Only one memory remains clear and undimmed, and that is of a piece of wreckage that happened to lie directly within my view. I did not notice it at first, so wild and blinding were my thoughts, but later it seemed to occupy the whole of my vision. Lying in the centre of the tangle of broken metal was the body of one of the noisome monster-creatures. It had been crushed in the explosion that had wrecked the vehicle, and the part of it I could see revealed an ugly mass of contusions and blood. I could also see two or three of its tentacles, curled in death.
In spite of my mute loathing and revulsion, I was satisfied to realize that beings so powerful and ruthless were themselves mortal.

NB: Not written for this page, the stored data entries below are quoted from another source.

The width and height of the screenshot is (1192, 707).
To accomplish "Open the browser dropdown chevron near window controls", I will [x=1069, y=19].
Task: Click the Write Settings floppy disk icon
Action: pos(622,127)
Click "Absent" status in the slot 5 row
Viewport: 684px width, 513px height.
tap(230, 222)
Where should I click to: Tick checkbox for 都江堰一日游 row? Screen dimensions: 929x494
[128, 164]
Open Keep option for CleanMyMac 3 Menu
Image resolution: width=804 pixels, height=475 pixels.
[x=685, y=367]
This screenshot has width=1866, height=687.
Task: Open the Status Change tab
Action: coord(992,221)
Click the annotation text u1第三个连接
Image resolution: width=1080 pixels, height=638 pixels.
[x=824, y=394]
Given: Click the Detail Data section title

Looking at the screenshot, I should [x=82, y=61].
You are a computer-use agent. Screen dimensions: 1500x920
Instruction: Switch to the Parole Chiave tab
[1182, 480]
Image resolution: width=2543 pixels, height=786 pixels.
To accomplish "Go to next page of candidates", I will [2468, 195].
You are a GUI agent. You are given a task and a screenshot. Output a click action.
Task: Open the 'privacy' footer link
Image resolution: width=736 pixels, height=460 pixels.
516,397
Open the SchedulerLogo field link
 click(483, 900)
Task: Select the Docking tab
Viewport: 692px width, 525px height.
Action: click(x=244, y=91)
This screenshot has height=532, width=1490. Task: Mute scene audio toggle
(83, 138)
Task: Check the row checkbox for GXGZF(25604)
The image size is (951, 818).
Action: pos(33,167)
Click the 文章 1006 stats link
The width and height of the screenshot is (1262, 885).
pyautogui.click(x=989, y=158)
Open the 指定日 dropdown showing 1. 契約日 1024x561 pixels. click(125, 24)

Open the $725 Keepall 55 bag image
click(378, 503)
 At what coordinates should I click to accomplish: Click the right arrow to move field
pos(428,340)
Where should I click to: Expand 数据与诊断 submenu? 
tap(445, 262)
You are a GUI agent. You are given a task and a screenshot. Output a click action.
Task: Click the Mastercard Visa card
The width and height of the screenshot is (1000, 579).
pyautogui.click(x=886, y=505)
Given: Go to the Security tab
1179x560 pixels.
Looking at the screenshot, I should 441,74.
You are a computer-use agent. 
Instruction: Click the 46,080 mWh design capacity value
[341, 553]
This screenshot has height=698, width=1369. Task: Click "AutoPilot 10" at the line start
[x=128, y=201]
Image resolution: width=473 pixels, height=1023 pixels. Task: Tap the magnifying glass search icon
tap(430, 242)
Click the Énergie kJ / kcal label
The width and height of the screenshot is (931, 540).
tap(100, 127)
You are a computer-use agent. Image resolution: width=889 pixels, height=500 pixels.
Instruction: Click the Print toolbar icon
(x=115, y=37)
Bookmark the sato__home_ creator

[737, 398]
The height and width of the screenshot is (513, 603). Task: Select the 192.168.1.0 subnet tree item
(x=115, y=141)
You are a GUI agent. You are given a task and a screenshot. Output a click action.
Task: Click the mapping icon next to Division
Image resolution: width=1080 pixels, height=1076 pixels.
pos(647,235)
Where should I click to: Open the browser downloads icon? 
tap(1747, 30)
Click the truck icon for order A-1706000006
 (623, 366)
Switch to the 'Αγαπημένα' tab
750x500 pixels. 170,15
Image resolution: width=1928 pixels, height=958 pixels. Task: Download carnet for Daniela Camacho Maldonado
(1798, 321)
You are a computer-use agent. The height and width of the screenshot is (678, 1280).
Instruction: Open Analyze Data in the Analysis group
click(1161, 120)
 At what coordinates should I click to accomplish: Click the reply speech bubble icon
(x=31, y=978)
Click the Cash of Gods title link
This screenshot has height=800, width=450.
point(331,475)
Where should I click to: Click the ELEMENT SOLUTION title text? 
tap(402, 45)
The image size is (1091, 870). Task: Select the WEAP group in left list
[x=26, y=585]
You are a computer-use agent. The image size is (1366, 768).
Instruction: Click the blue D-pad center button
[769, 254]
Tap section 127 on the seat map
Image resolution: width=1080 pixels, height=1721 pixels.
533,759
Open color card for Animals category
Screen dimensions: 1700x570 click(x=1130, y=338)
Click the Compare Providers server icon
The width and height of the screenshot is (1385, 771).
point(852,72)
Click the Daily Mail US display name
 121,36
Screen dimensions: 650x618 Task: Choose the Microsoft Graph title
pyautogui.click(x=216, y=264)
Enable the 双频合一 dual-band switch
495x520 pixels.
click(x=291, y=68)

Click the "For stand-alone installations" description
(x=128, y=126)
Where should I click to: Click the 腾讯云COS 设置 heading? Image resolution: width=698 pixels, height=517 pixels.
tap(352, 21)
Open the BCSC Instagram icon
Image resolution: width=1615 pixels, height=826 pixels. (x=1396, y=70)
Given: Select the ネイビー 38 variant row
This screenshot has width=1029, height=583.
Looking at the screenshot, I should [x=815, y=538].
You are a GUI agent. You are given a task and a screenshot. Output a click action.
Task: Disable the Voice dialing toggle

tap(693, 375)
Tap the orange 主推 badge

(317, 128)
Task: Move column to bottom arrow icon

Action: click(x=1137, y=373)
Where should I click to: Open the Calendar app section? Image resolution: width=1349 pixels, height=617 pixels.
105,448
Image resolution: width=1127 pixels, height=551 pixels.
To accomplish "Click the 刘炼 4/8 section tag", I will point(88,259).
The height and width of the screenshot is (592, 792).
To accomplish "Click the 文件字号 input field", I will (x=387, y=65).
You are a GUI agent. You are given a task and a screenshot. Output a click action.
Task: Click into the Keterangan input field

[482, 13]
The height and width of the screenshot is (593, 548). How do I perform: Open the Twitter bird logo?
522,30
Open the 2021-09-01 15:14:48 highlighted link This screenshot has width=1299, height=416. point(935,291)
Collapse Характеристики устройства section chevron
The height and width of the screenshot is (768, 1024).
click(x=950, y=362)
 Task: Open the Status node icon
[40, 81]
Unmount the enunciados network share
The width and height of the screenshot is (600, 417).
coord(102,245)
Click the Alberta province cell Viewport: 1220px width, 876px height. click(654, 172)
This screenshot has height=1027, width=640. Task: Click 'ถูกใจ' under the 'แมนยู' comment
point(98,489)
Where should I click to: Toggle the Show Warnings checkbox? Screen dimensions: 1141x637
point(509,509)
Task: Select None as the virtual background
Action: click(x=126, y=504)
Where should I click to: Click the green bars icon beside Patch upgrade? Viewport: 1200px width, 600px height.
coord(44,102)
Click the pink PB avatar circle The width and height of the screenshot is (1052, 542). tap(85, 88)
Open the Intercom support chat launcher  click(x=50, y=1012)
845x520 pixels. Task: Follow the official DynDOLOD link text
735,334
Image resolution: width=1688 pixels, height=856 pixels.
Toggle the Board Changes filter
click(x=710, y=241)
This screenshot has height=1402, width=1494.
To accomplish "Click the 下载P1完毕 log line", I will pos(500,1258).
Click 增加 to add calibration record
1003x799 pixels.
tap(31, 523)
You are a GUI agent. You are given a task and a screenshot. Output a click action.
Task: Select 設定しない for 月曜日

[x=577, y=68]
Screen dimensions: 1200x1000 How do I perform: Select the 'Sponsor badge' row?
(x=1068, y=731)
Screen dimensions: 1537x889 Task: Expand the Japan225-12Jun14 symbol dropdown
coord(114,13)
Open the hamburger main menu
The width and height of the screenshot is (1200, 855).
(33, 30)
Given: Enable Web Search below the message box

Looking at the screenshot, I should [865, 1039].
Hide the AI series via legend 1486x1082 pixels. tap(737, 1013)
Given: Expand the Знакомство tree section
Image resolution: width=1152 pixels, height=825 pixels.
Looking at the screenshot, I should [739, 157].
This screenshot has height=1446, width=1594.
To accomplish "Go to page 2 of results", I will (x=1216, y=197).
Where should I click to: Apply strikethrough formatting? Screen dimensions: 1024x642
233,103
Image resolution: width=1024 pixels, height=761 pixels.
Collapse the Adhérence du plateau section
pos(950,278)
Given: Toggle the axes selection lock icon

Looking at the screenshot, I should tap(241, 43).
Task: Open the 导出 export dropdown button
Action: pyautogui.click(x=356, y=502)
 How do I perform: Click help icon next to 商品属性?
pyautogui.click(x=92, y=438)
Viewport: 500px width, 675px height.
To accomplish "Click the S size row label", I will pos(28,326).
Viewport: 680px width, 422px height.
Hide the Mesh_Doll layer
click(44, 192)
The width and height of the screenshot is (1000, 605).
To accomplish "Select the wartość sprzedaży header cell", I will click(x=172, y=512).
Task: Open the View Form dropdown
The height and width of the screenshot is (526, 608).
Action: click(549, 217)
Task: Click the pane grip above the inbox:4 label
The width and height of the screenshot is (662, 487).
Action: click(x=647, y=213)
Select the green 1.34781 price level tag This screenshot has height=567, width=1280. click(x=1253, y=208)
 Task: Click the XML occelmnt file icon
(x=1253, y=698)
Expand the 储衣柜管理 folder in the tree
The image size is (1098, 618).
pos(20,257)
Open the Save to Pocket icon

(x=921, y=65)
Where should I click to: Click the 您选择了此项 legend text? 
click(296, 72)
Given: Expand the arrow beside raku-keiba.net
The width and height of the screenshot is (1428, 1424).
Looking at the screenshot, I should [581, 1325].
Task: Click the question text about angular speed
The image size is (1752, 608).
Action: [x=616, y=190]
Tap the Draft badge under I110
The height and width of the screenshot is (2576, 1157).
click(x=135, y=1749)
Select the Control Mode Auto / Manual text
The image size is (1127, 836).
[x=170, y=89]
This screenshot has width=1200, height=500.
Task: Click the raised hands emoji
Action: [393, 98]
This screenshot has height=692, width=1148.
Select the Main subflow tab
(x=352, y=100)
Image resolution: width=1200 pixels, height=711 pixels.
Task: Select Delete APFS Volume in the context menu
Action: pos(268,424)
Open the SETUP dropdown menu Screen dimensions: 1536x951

At length I felt the first sensations returning to my body; I felt them first in my fingers, and then in my toes. Later, my arms and legs began to hurt, and I knew that control over my muscles was being restored. I tried moving my head, and al though I was taken with dizziness I found I could raise it from the ground.
As soon as I could move my arm, I placed my hand against my neck and explored the extent of my throat-wound. I could feel a long and ugly cut, but the blood had stopped flowing and I knew the wound must be superficial,otherwise I should have died within seconds.
After several minutes of trying I managed to lift myself into a sitting position, and then at last I found I could stand. Painfully, I looked about me.
I was the only living thing in that street. On the ground about me were several Martians; I did not examine them all, but those I did were certainly dead. Across by the other side of the street was the damaged vehicle, and its hateful occupant. And a few yards from where I stood, poignantly abandoned, was Amelia’s hand-bag.